Publications and Translations

The Center publishes selected translations and original poetry in annual chapbooks and collaborative volumes, partnering with independent presses such as Coffee House Press, Wave Books, and Black Ocean. It has overseen translations from languages connected to publishers and series at Columbia University Press, Oxford University Press, and Cambridge University Press. Contributions have appeared in journals like The Paris Review, Boston Review, The Kenyon Review, Ploughshares, and Granta.

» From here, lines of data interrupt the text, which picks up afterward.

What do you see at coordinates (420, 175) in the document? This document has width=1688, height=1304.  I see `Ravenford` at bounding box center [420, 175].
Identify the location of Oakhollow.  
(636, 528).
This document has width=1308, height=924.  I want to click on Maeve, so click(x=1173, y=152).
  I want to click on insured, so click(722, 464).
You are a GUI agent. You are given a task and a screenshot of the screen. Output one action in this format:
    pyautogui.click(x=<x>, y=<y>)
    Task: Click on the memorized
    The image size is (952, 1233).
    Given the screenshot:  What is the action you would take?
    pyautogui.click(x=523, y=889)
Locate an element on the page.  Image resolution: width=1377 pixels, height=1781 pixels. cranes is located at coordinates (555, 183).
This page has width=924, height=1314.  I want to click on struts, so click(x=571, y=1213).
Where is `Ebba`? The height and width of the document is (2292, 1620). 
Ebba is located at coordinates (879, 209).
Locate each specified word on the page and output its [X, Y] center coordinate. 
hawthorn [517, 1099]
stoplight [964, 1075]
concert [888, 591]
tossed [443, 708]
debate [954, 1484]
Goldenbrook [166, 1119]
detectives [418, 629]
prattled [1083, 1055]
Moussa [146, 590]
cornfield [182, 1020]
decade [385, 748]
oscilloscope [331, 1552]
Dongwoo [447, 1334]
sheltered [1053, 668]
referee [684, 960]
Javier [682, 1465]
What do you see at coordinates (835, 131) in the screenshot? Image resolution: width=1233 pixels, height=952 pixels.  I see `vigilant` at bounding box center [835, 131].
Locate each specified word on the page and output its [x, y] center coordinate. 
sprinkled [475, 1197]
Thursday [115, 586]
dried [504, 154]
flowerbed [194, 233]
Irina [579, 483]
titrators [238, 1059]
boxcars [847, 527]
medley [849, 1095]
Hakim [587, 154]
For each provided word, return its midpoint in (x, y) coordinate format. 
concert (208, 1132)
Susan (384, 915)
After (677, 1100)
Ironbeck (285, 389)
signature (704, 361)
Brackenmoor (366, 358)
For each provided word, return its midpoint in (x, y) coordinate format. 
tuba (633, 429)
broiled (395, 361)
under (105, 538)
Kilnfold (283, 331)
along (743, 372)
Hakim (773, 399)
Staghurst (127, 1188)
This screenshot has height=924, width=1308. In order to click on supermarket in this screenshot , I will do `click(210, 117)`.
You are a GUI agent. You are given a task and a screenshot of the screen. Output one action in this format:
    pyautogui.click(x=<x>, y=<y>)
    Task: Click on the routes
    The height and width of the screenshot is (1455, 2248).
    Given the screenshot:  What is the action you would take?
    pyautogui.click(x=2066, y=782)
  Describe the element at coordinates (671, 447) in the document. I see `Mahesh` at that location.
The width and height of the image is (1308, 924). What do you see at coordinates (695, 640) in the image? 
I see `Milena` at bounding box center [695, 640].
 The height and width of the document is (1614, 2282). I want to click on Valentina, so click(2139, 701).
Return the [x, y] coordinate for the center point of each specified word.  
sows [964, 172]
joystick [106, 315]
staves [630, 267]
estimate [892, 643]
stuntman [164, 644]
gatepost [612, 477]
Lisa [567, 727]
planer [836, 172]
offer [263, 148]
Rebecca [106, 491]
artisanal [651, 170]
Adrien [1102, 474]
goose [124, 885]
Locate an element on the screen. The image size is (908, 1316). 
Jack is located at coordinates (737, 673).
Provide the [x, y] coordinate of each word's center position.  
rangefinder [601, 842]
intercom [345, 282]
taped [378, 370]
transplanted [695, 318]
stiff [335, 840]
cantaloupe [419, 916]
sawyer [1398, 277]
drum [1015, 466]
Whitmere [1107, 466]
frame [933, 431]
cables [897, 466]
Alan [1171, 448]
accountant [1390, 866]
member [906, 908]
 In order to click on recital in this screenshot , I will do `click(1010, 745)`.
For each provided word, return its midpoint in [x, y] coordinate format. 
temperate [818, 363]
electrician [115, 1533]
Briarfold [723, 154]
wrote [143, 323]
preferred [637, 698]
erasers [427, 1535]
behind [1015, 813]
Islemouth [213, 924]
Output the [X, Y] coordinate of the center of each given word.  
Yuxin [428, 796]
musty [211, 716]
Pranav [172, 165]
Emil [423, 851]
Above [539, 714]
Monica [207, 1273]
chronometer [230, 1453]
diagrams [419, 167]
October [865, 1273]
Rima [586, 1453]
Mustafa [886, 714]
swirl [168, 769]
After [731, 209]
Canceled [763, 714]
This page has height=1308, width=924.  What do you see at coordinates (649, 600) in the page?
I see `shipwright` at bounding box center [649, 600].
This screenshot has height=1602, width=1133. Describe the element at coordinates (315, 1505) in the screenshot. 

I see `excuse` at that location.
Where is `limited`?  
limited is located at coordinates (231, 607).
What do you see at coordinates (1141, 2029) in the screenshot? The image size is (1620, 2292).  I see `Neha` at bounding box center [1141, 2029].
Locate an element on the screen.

Facilities and Campus Location

Located on the Bates College campus in Lewiston, the Center maintains office space and a seminar room near academic buildings including Hedge Hall, Ladd Library, and the Bates Museum of Art. It hosts events in campus venues such as Olin Arts Center and community venues in downtown Lewiston and neighboring Auburn, Maine, working with municipal partners and regional cultural venues like the Masonic Hall (Lewiston). The campus location affords proximity to transportation corridors serving Portland, Maine and regional cultural hubs including Boston, Massachusetts.

Awards and Grants

The Center administers internal awards and advises applicants for external grants from organizations like the National Endowment for the Humanities, the National Endowment for the Arts, the Andrew W. Mellon Foundation, the Ford Foundation, and state-level arts councils. It also sponsors translation prizes, student fellowships, and residency stipends that mirror award frameworks such as the Pulitzer Prize shortlist process, the Man Booker International Prize eligibility pathways, and honors comparable to the PEN/Heim Translation Fund awards.